TASKS TO CARRY OUT:
1 - According to the session preview, what role did Spence Byrum hold in the Coast Guard?
2 - Change "facility" to "clinic" in the session preview and write out the passage between "High Reliability for" and "high reliability organization.", inclusive.

QUOTED PASSAGE:

Archive ORX Session Previews 2018

High Reliability for a Highly Unreliable World

Controlling what you can control ensures inevitable human errors never result in patient harm.

Spence Byrum

Spence Byrum, CEO


Spence Byrum
Spence Byrum, HRS Consulting Weston, Fla.

Many things conspire against you before a patient even walks into your facility, says Spence Byrum, CEO of HRS Consulting, a human performance improvement company. Time, patient, employee and equipment constraints are just part of the unreliable world we live in. Instead of worrying about the things that you can't control, Mr. Byrum will show you how to focus on the things you can control and how to turn your facility into a high reliability organization.

  • What is a High Reliability Organization (HRO)? An HRO is an organization that operates in a very high-risk environment where the cost of a significant error can be catastrophic, if not fatal. Leaders of HROs standardize the things they can control so they can save brain power for the things they can't.
  • Key elements of HROs. As a Coast Guard pilot, Mr. Byrum always had a procedure or plan in place for any situation — whether flying into a hurricane or a blizzard. He'll show you how the best practices outside of health care can be incorporated into and bolster the best practices within health care.
  • OODA loops and why they are critical to reliability. You'll get real-life examples of areas where HRO has been applied with success both in and out of the healthcare setting. Mr. Byrum will discuss how you can apply the observe, orient, decide and act (OODA) loop deployed by the military to the healthcare setting.
  • Surgery in the VUCA-T environment. You work in a VUCA-T environment (Volatility, Uncertainty, Complexity and Ambiguity-Threats). Many things come up during the surgical experience that you may not foresee — missing equipment, staff not ready on time or the patient didn't fill out his paperwork beforehand. Standardizing protocols in the areas you can control has worked for other high-risk companies such as those in aviation and nuclear power. It can work for you, too.
  • Cool under fire. If you're under stress, you can't make good decisions. HRO gives you ways to control what you can so your brain is primed to deal with the challenging decisions you make every day. Mr. Byrum will discuss how applying these HRO strategies will produce better outcomes for your patients.

"Health care demands that we get it right the first time," he says. "It is our moral obligation to significantly decrease the chance for harm." OSM

  • Chief Executive Officer of HRS Consulting, a human performance improvement company created to enhance decision making in high-risk industries.
  • Former Coast Guard rescue pilot and an internationally known expert on the subject of human performance in challenging, time-critical environments.
  • Has reviewed more than 1 million near-miss and sentinel events and is an expert in evaluation of the causal factors and remediation of their impact.

INFORMATION SHOWN:

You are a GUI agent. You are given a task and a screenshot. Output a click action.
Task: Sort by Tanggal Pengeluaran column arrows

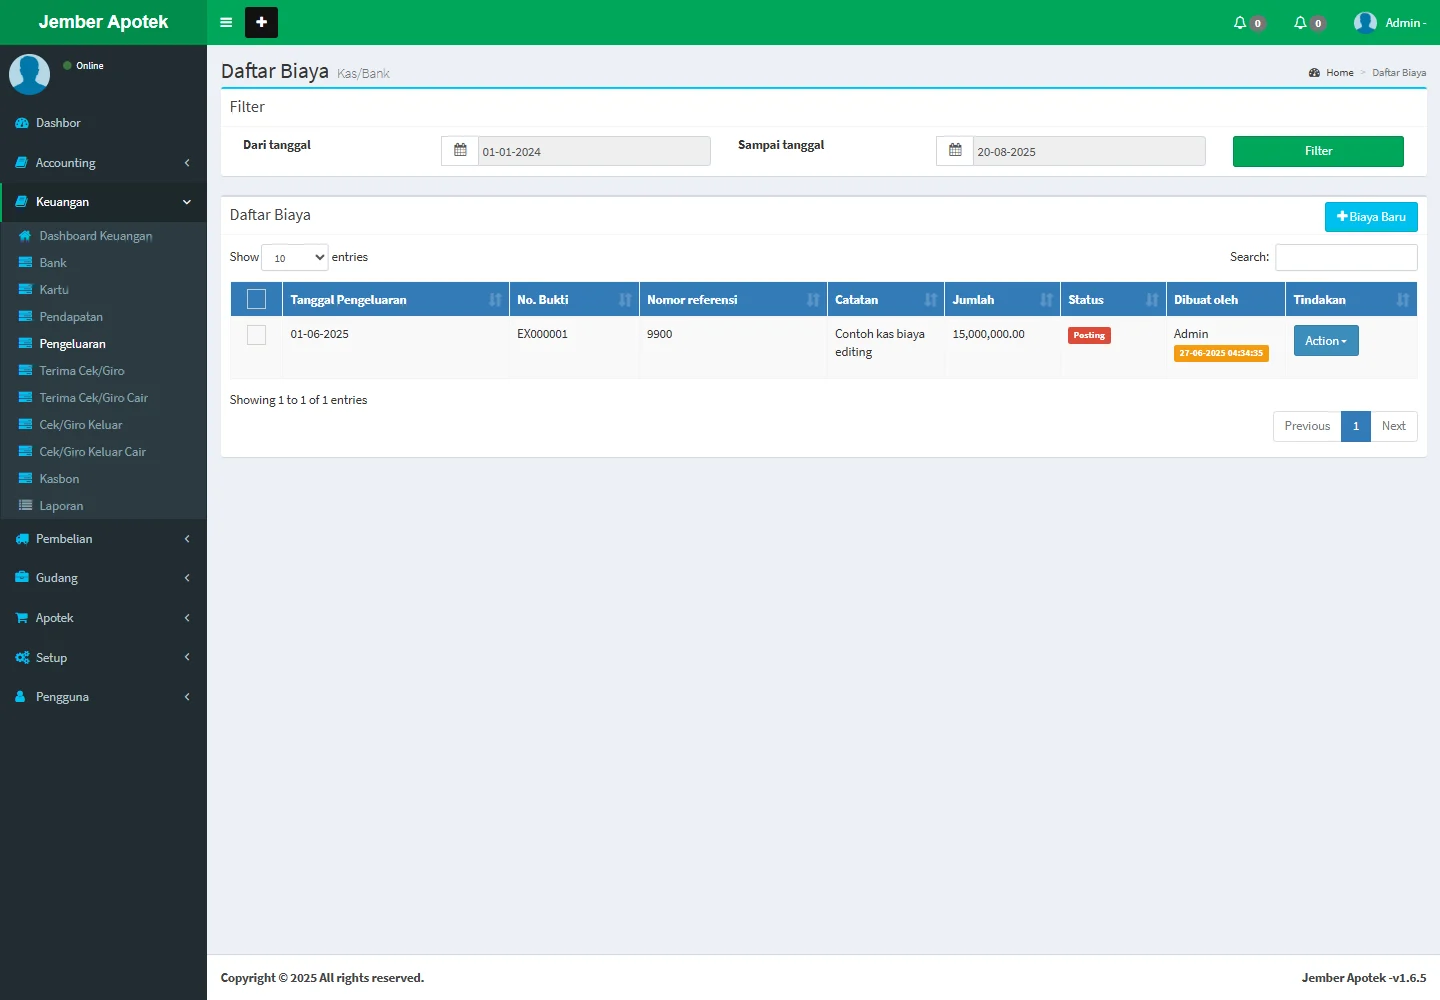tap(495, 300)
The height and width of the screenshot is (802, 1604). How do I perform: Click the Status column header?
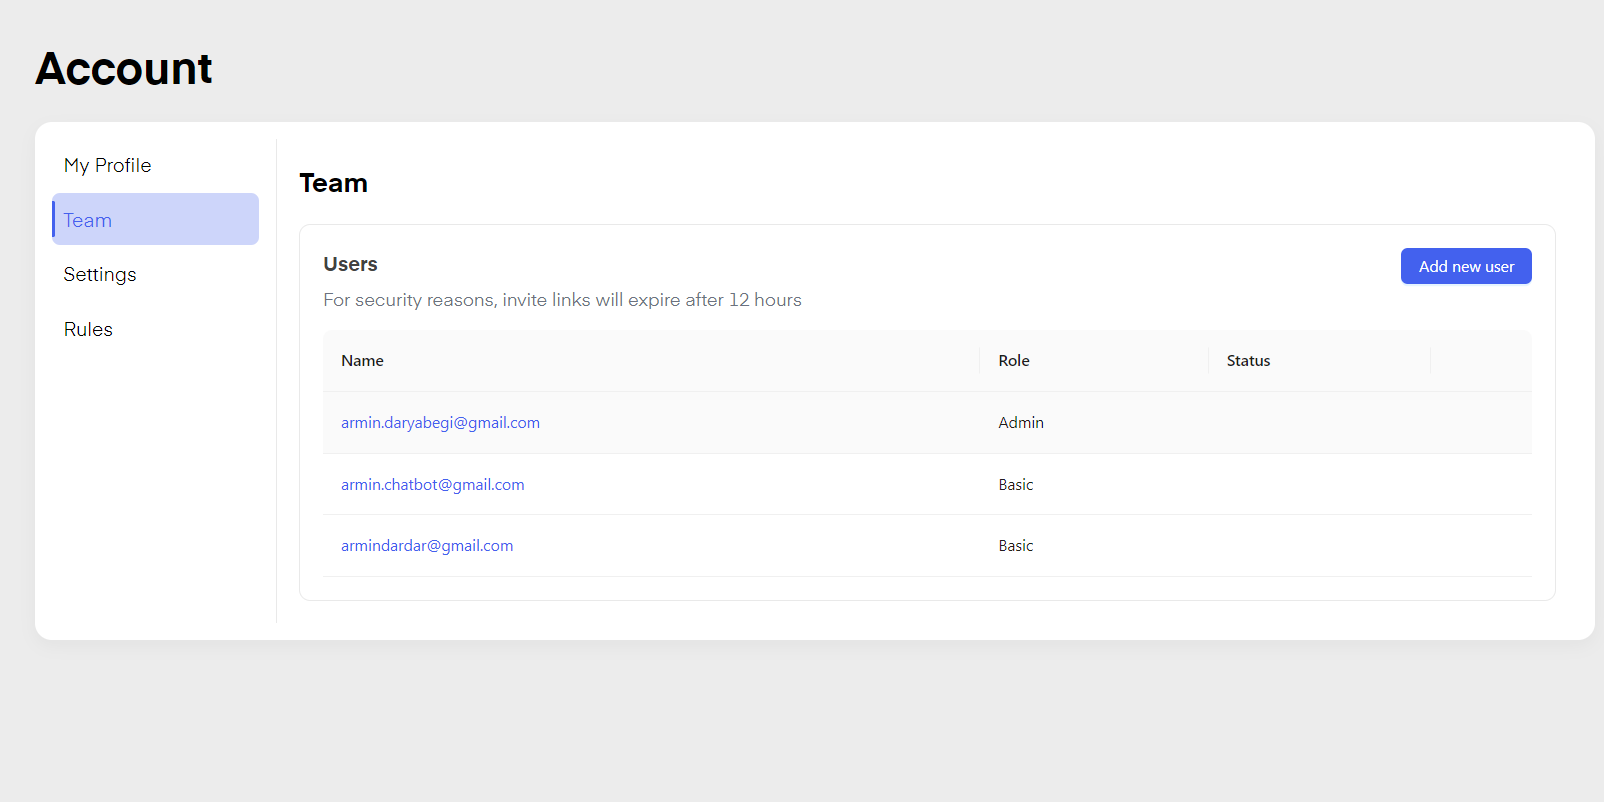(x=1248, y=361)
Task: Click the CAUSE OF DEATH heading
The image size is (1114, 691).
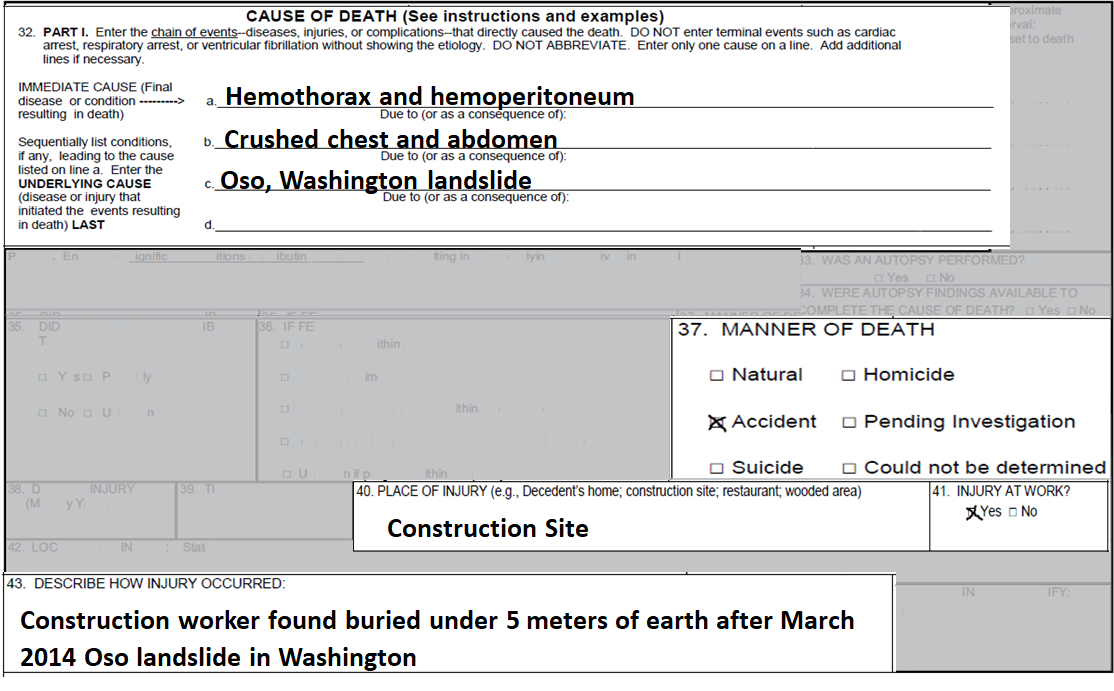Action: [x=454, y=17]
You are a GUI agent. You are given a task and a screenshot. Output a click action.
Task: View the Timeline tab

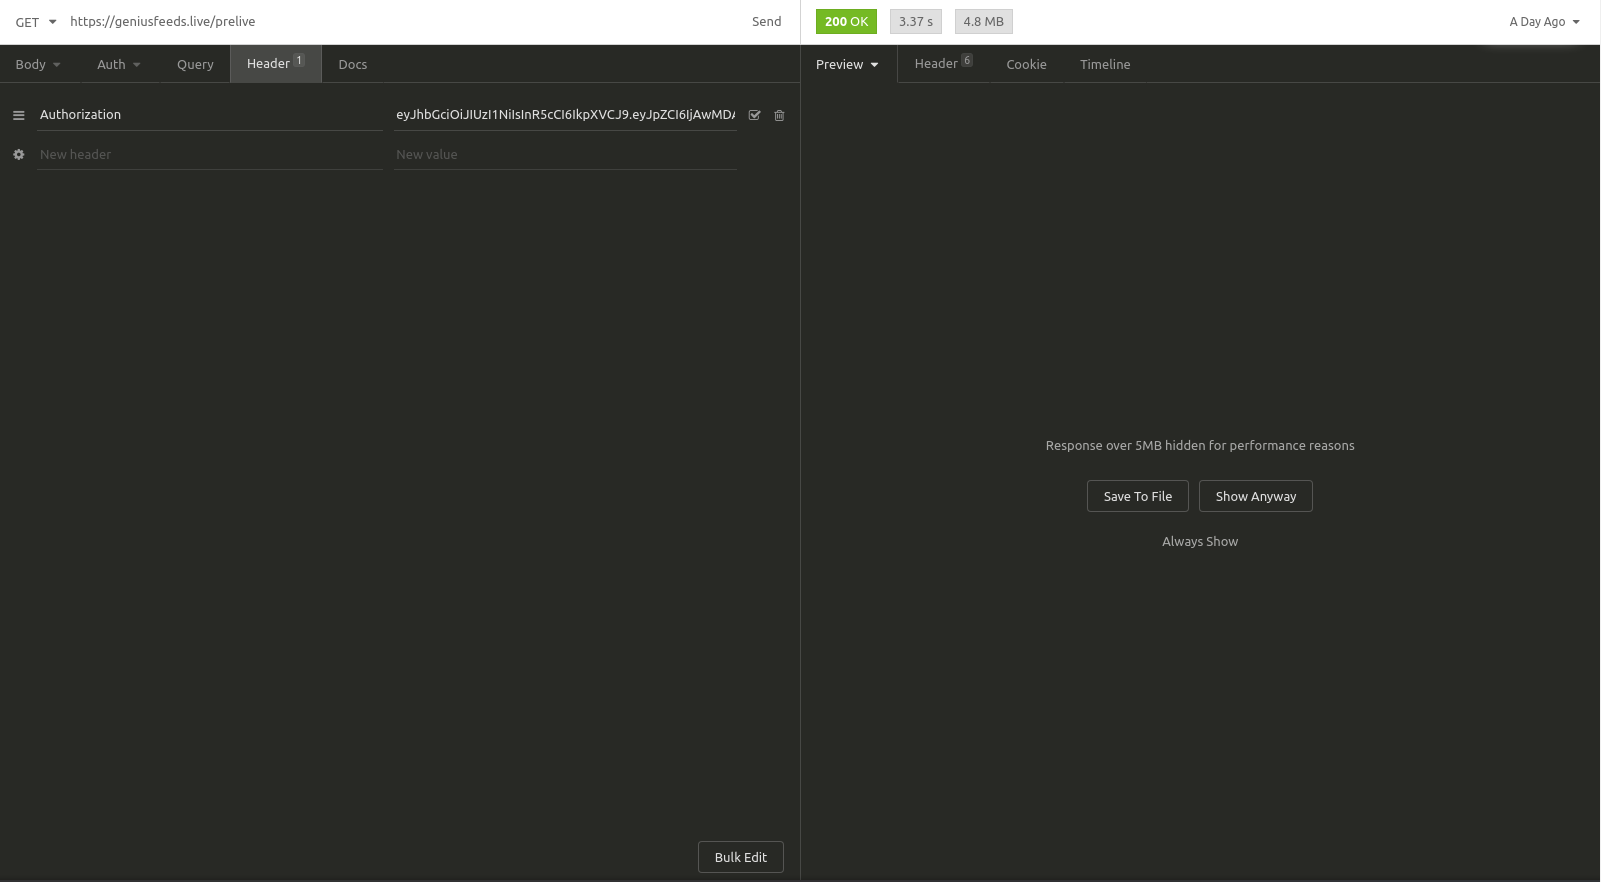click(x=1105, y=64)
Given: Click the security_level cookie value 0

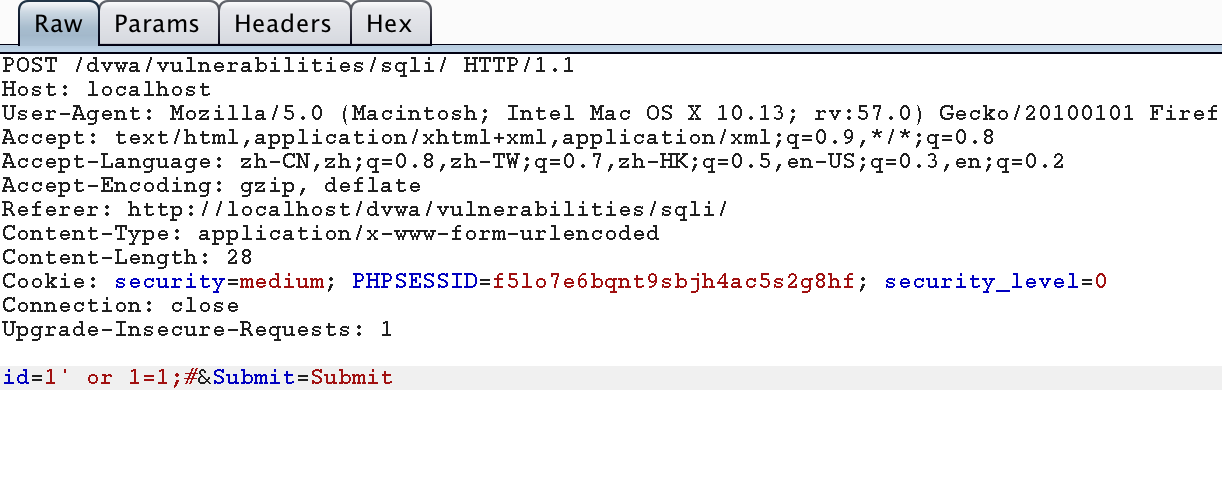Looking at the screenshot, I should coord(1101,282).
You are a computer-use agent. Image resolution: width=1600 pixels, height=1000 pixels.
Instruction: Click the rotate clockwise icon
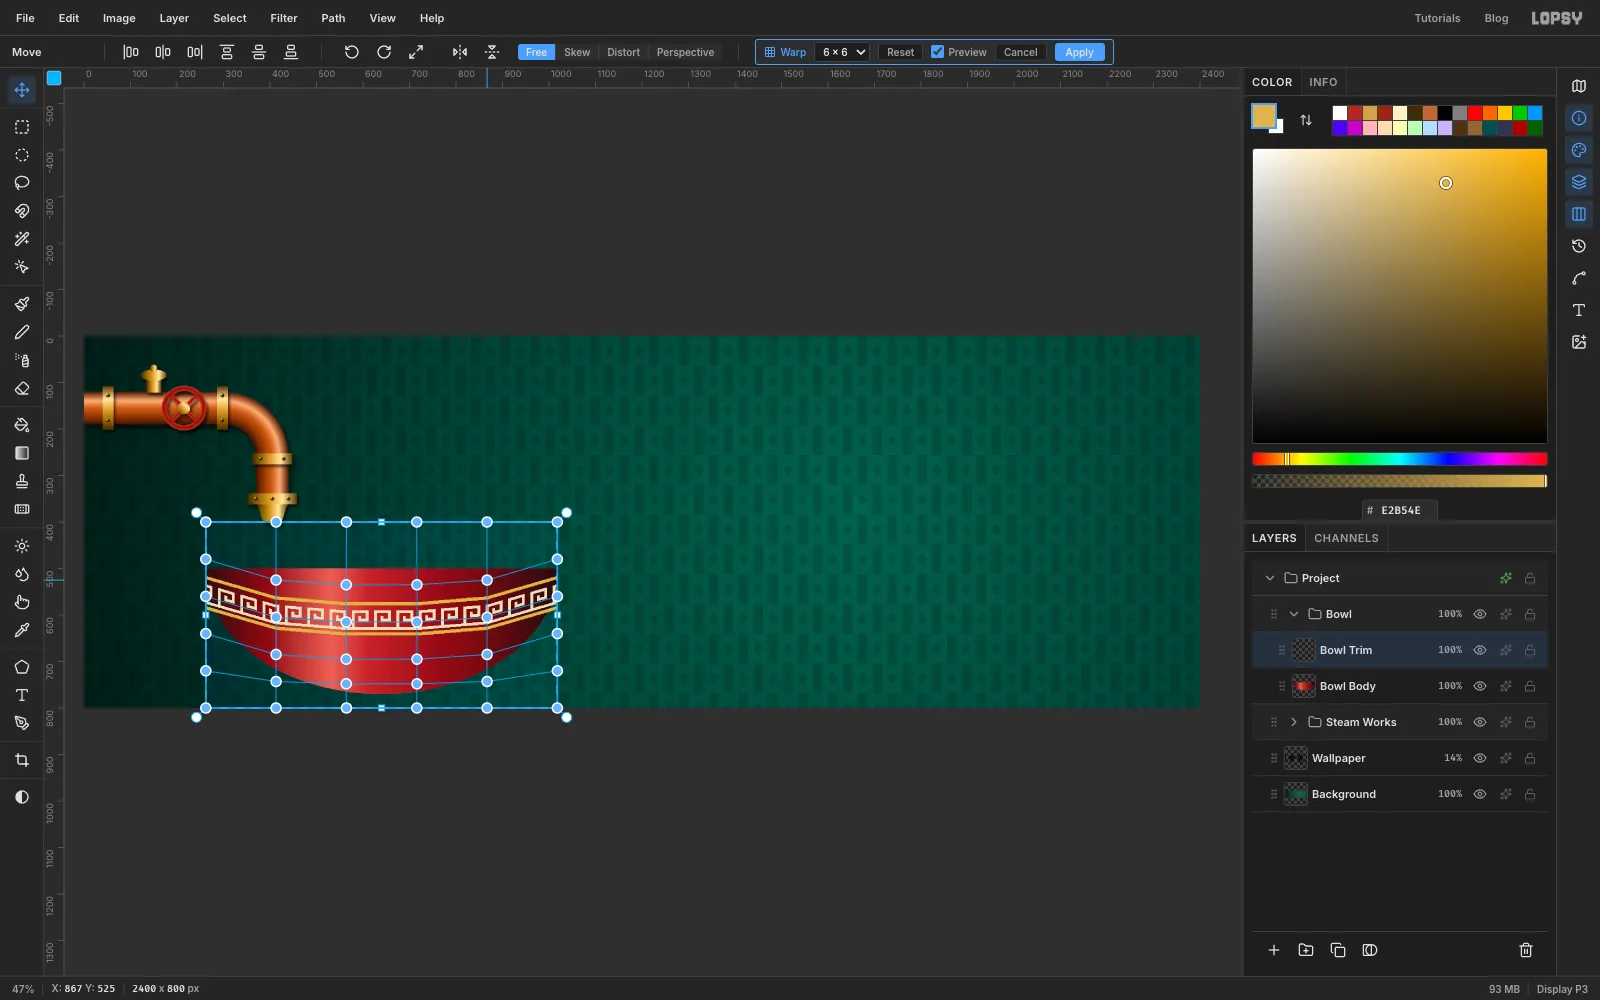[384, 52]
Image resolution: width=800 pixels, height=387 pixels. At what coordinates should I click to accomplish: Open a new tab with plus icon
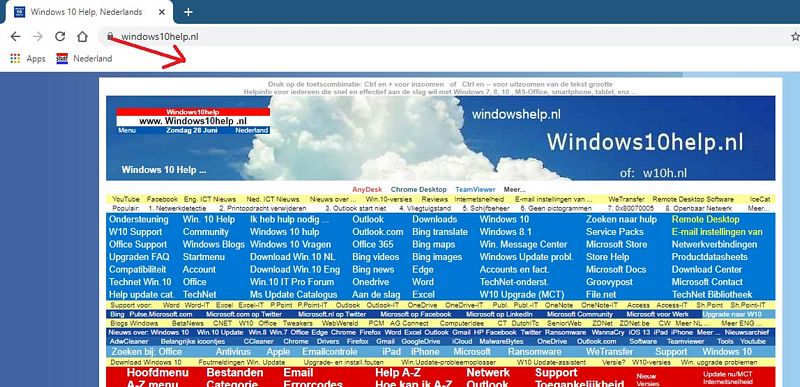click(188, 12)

SOLUTIONS TO THE PROBLEMS:
1 - He was a Coast Guard rescue pilot.

2 -
High Reliability for a Highly Unreliable World

Controlling what you can control ensures inevitable human errors never result in patient harm.

Spence Byrum

Spence Byrum, CEO


Spence Byrum
Spence Byrum, HRS Consulting Weston, Fla.

Many things conspire against you before a patient even walks into your clinic, says Spence Byrum, CEO of HRS Consulting, a human performance improvement company. Time, patient, employee and equipment constraints are just part of the unreliable world we live in. Instead of worrying about the things that you can't control, Mr. Byrum will show you how to focus on the things you can control and how to turn your clinic into a high reliability organization.